*** AVAILABLE DATA ***
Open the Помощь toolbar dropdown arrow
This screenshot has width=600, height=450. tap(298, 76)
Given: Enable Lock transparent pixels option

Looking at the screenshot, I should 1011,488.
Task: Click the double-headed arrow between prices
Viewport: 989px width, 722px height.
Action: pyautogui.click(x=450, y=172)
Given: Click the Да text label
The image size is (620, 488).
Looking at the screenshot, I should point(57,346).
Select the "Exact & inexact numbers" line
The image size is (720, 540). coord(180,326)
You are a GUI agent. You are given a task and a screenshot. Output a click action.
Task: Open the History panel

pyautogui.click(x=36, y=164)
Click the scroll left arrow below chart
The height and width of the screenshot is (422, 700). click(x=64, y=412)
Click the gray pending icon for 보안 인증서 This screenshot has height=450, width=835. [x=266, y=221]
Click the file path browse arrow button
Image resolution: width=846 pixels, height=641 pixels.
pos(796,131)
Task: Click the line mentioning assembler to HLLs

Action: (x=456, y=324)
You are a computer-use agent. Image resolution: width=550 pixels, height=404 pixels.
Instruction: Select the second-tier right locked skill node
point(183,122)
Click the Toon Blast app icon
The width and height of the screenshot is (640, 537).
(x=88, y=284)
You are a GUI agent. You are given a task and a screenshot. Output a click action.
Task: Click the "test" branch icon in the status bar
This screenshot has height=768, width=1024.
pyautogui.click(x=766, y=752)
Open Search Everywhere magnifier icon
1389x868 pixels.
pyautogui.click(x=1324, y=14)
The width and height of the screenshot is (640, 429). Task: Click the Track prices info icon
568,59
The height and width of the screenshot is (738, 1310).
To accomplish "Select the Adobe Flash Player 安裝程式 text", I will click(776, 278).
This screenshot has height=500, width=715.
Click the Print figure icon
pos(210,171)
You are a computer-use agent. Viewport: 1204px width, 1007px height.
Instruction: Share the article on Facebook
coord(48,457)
***
• EXERCISE INSTRUCTIONS
In the entries above, find the line holding "Image resolution: width=846" and the line holding "The height and width of the screenshot is (738, 1310).", then retype exactly those two lines and every line between them, and nothing else.

• SOLUTION TO THE EXERCISE
Image resolution: width=846 pixels, height=641 pixels.
pos(796,131)
Task: Click the line mentioning assembler to HLLs

Action: (x=456, y=324)
You are a computer-use agent. Image resolution: width=550 pixels, height=404 pixels.
Instruction: Select the second-tier right locked skill node
point(183,122)
Click the Toon Blast app icon
The width and height of the screenshot is (640, 537).
(x=88, y=284)
You are a GUI agent. You are given a task and a screenshot. Output a click action.
Task: Click the "test" branch icon in the status bar
This screenshot has height=768, width=1024.
pyautogui.click(x=766, y=752)
Open Search Everywhere magnifier icon
1389x868 pixels.
pyautogui.click(x=1324, y=14)
The width and height of the screenshot is (640, 429). Task: Click the Track prices info icon
568,59
The height and width of the screenshot is (738, 1310).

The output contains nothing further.